BEGIN Supplied material

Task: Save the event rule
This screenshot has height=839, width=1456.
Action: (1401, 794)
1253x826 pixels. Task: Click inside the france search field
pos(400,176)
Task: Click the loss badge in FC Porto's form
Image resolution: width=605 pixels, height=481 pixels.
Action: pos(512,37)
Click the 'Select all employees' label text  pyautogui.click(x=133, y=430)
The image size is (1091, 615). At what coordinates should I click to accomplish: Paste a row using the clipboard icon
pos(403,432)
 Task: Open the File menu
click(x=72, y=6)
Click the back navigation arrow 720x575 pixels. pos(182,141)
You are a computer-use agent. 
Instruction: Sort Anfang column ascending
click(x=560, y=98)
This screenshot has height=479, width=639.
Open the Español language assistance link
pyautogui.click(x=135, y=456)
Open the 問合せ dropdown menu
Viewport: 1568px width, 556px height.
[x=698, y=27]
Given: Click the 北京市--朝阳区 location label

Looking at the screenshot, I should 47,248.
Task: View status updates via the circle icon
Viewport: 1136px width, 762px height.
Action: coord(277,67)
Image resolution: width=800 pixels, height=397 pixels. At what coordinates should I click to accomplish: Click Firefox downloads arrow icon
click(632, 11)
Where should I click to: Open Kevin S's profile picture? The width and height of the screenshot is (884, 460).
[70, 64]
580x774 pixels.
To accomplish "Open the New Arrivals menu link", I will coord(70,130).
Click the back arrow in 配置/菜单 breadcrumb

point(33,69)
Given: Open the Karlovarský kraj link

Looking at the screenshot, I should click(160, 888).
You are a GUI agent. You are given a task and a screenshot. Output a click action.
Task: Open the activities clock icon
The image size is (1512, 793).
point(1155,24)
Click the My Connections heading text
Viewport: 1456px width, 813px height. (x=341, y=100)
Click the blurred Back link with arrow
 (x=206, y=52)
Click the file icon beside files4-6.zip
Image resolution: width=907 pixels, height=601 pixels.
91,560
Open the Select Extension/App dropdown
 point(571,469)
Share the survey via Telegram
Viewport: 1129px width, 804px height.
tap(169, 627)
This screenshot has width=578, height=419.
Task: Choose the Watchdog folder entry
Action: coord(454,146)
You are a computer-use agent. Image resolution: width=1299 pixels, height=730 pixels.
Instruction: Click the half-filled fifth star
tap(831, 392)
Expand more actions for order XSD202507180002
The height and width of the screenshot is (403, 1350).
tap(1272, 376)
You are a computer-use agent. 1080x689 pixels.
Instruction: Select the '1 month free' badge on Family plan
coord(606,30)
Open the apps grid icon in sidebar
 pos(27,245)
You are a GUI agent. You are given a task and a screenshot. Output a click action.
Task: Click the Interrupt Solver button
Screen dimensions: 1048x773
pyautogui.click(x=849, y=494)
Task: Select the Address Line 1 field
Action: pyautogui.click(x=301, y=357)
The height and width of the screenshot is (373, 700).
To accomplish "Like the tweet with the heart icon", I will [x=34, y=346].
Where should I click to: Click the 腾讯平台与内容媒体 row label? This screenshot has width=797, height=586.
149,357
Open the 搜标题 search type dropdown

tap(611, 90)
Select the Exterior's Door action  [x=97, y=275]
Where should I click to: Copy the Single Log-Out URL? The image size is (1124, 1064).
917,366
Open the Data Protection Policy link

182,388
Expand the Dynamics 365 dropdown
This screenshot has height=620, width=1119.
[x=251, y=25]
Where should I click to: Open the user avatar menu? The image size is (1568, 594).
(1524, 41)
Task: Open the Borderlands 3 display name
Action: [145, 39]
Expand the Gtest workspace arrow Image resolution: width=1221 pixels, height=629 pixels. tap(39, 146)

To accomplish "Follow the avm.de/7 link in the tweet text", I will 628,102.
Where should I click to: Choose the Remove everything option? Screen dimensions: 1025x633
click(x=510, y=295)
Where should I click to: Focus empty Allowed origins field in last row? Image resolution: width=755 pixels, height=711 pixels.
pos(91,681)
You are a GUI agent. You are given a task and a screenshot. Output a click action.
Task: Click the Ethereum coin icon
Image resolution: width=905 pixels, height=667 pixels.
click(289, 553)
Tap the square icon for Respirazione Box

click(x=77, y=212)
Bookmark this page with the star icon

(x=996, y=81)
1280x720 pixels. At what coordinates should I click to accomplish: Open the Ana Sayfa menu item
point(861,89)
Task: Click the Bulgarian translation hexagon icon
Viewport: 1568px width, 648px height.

END Supplied material

[Activity] For each line in the entries that holds "computer", return that line.

[Output below]
You are a computer-use agent. 
You are a computer-use agent. Image resolution: width=1299 pixels, height=730 pixels.
You are a computer-use agent. 1080x689 pixels.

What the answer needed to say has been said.